Yes, of course I read the article. Why do you assume otherwise? My point is that as digital has steadily taken over in photography, film has become increasingly expensive and the equipment (cameras and certain types of film) has been and/or is starting to be discontinued. As more and more people (the Facebook generation in particular) take up this new way of producing the images they want/need, the demand for digital photographic equipment will wane much the same way it has for analogue. So Nikon, Canon, Pentax, et al, will face the same or similar challenges that Kodak, Ilford and Agfa (to name but a few) are facing today. If this takes off big time, all photography could find itself struggling to find a fingerhold in a dwindling market - analogue and digital alike.


----------



## Buckster (May 16, 2012)

imagemaker46 said:


> So what you're saying is that I will still be hired to shoot an athlete for an ad instead of  someone creating a virtual image on a computer


Yes, at least for the athlete, assuming we're talking about a real, known athlete.  The stadium or other background may well be virtual, and composited in, but the real person will still need to be photographed.



imagemaker46 said:


> or that anyone that does product photography will still be hired instead of a computer generated image being used.


Are you unable to read what I wrote?



imagemaker46 said:


> If I read the article correctly, the images can be created from nothing but a computer and software, how does this not impact photographers?  Advertising agencies have been using photographs of professional athletes for years, and they have always hired photographers to shoot them, now, with the use of software they don't have to hire a photographer, just a computer tech and software, it will create work for the graphic industry.  Why pay a professional athlete millions when they can create an athlete for a few hundred dollars, afterall, clients don't care where the picture came from.


Again (for what, the 5th time?), for VIRTUAL people and environments, 3D rendering programs will work fine.  For REAL people, it WON'T.

What part of that is difficult for you to grasp?  Perhaps it can be explained better until you do.



imagemaker46 said:


> The photojournalists, wedding and real time photographers won't be affected as much, but they will still be affected.


How?  In what way, SPECIFICALLY?  Spell it out for me.



imagemaker46 said:


> Can I assume that you are a professional photographer?


No, you cannot assume anything.


----------



## Josh66 (May 16, 2012)

They might use 3D modeling to add stuff into (or create entirely) the background or something like that, but like Buckster was saying - they still have to start with an actual picture of the guy.

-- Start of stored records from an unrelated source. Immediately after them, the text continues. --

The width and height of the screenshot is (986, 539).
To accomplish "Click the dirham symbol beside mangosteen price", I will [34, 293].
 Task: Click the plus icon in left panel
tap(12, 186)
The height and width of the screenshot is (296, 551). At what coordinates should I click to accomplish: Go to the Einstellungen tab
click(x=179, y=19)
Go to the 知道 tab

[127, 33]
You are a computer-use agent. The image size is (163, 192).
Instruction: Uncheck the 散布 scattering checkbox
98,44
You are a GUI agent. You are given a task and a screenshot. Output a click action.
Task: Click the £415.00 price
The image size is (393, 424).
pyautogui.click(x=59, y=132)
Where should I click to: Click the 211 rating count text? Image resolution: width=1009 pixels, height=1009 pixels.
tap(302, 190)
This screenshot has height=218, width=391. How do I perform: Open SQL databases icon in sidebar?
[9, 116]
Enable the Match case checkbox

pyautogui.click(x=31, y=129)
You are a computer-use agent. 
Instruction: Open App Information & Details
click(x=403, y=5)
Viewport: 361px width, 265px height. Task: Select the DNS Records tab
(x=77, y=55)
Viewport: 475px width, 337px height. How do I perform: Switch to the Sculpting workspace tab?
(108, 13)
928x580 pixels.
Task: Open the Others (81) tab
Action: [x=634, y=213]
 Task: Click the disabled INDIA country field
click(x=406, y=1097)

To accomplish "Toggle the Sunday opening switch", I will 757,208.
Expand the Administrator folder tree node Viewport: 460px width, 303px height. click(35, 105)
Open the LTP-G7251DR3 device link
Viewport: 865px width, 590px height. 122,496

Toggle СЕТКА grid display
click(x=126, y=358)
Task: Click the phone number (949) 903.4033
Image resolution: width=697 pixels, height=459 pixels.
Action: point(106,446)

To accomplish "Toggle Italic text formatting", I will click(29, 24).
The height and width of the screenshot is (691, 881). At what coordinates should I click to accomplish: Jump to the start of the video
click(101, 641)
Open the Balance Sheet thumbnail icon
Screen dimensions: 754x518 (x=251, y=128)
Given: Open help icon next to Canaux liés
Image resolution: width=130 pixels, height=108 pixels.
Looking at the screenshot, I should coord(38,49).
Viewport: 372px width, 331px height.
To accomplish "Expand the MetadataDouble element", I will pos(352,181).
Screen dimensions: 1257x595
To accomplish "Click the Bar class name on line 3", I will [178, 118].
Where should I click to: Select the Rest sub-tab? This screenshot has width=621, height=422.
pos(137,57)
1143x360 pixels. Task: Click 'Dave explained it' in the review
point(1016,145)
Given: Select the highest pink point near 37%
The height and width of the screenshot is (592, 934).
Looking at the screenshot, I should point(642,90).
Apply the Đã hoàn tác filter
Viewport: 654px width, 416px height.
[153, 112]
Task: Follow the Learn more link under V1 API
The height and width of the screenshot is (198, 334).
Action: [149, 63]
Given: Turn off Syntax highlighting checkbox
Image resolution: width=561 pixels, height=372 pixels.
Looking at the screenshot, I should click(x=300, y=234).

Unless it's just some generic athlete, and it doesn't have to actually look like a real person.


----------



## imagemaker46 (May 16, 2012)

O|||||||O said:


> LOL!  Do you really think that they pay professional athletes millions of dollars for a photo-shoot?
> 
> OR that somebody would take a mere 'few hundred' to model and render the scene?!



Not just the photoshoot, the rights to use their face to advertise their product.  Do you think that Michael Jordan wasn't being paid millions? Being as his net worth right now as a retired basketball player is $500 million.


----------



## Buckster (May 16, 2012)

Fred Berg said:


> Buckster said:
> 
> 
> > Fred Berg said:
> ...


Because what you're writing makes no sense in context with the article.



Fred Berg said:


> My point is that as digital has steadily taken over in photography, film has become increasingly expensive and the equipment (cameras and certain types of film) has been and/or is starting to be discontinued. As more and more people (the Facebook generation in particular) take up this new way of producing the images they want/need,


Let's take a break right here for a moment.  What the "Facebook generation" wants/needs is the same as the previous generations: Images of their own real faces and weddings and graduations and so on - they CAN'T GET THAT from CG - it's not practical.



Fred Berg said:


> the demand for digital photographic equipment will wane much the same way it has for analogue.


That's ridiculous, especially in context with what the article is really about.



Fred Berg said:


> So Nikon, Canon, Pentax, et al, will face the same or similar challenges that Kodak, Ilford and Agfa (to name but a few) are facing today. If this takes off big time, all photography could find itself struggling to find a fingerhold in a dwindling market - analogue and digital alike.


What you're saying here still makes no sense in context with what this article is about: The death of _*product and fantasy landscape*_ photography in favor of product and fantasy landscape rendering via CG.

You're off in a whole different direction from that.

And you're still missing the point about what CG cannot do: It cannot conjure up images of real-life people interacting with real life situation, like weddings, grads, portraits, sports, news, etc.


----------



## imagemaker46 (May 16, 2012)

I had already figured out that you weren't making your living as a photographer, not that it matters, we all have opinions.


----------



## Derrel (May 16, 2012)

My human form was replaced almost two years ago by my new Borg form. My responses are all pre-programmed and stored on multiple internal hard disks. I might seem like a real person, but I am just words on a screen.


----------



## Buckster (May 16, 2012)

imagemaker46 said:


> I had already figured out that you weren't making your living as a photographer, not that it matters, we all have opinions.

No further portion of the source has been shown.